__TASK REQUIREMENTS__
Set down every record exactly as it appears.

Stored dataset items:
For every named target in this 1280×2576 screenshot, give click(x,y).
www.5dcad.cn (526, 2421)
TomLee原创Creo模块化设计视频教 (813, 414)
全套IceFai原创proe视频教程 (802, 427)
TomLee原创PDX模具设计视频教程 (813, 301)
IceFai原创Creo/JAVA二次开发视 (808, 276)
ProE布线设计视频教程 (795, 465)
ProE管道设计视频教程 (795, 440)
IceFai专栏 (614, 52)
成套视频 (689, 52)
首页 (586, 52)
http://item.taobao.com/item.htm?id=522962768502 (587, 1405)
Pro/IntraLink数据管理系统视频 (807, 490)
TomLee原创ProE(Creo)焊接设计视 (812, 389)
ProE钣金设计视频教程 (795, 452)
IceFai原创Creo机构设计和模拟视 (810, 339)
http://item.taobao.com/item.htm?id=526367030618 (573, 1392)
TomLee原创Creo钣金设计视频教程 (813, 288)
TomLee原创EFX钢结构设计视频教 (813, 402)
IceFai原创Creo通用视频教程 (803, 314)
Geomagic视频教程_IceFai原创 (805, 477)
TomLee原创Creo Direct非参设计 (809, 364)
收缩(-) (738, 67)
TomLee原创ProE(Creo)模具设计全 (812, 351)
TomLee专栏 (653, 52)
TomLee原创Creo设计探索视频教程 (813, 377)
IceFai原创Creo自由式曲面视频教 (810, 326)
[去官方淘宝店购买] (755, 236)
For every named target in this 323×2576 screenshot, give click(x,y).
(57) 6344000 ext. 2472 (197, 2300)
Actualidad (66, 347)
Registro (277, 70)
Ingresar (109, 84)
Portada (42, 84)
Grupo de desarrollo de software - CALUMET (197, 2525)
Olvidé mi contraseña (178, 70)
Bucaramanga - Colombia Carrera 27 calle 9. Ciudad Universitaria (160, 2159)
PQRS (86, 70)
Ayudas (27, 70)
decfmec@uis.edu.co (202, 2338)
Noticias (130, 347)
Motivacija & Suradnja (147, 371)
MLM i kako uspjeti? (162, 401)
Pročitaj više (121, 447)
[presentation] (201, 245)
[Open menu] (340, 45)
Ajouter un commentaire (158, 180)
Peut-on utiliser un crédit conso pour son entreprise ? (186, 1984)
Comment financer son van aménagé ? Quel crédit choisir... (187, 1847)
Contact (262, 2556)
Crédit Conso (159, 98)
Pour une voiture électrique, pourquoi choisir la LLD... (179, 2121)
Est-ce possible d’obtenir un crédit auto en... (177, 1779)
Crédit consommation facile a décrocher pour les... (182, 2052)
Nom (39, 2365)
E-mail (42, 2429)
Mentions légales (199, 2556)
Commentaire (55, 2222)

__WRITTEN ANSWER__
For every named target in this 1280×2576 screenshot, give click(x,y).
www.5dcad.cn (526, 2421)
TomLee原创Creo模块化设计视频教 (813, 414)
全套IceFai原创proe视频教程 (802, 427)
TomLee原创PDX模具设计视频教程 (813, 301)
IceFai原创Creo/JAVA二次开发视 (808, 276)
ProE布线设计视频教程 (795, 465)
ProE管道设计视频教程 (795, 440)
IceFai专栏 (614, 52)
成套视频 (689, 52)
首页 (586, 52)
http://item.taobao.com/item.htm?id=522962768502 (587, 1405)
Pro/IntraLink数据管理系统视频 (807, 490)
TomLee原创ProE(Creo)焊接设计视 (812, 389)
ProE钣金设计视频教程 (795, 452)
IceFai原创Creo机构设计和模拟视 (810, 339)
http://item.taobao.com/item.htm?id=526367030618 (573, 1392)
TomLee原创Creo钣金设计视频教程 (813, 288)
TomLee原创EFX钢结构设计视频教 (813, 402)
IceFai原创Creo通用视频教程 (803, 314)
Geomagic视频教程_IceFai原创 (805, 477)
TomLee原创Creo Direct非参设计 (809, 364)
收缩(-) (738, 67)
TomLee原创ProE(Creo)模具设计全 (812, 351)
TomLee专栏 (653, 52)
TomLee原创Creo设计探索视频教程 (813, 377)
IceFai原创Creo自由式曲面视频教 (810, 326)
[去官方淘宝店购买] (755, 236)
For every named target in this 323×2576 screenshot, give click(x,y).
(57) 6344000 ext. 2472 (197, 2300)
Actualidad (66, 347)
Registro (277, 70)
Ingresar (109, 84)
Portada (42, 84)
Grupo de desarrollo de software - CALUMET (197, 2525)
Olvidé mi contraseña (178, 70)
Bucaramanga - Colombia Carrera 27 calle 9. Ciudad Universitaria (160, 2159)
PQRS (86, 70)
Ayudas (27, 70)
decfmec@uis.edu.co (202, 2338)
Noticias (130, 347)
Motivacija & Suradnja (147, 371)
MLM i kako uspjeti? (162, 401)
Pročitaj više (121, 447)
[presentation] (201, 245)
[Open menu] (340, 45)
Ajouter un commentaire (158, 180)
Peut-on utiliser un crédit conso pour son entreprise ? (186, 1984)
Comment financer son van aménagé ? Quel crédit choisir... (187, 1847)
Contact (262, 2556)
Crédit Conso (159, 98)
Pour une voiture électrique, pourquoi choisir la LLD... (179, 2121)
Est-ce possible d’obtenir un crédit auto en... (177, 1779)
Crédit consommation facile a décrocher pour les... (182, 2052)
Nom (39, 2365)
E-mail (42, 2429)
Mentions légales (199, 2556)
Commentaire (55, 2222)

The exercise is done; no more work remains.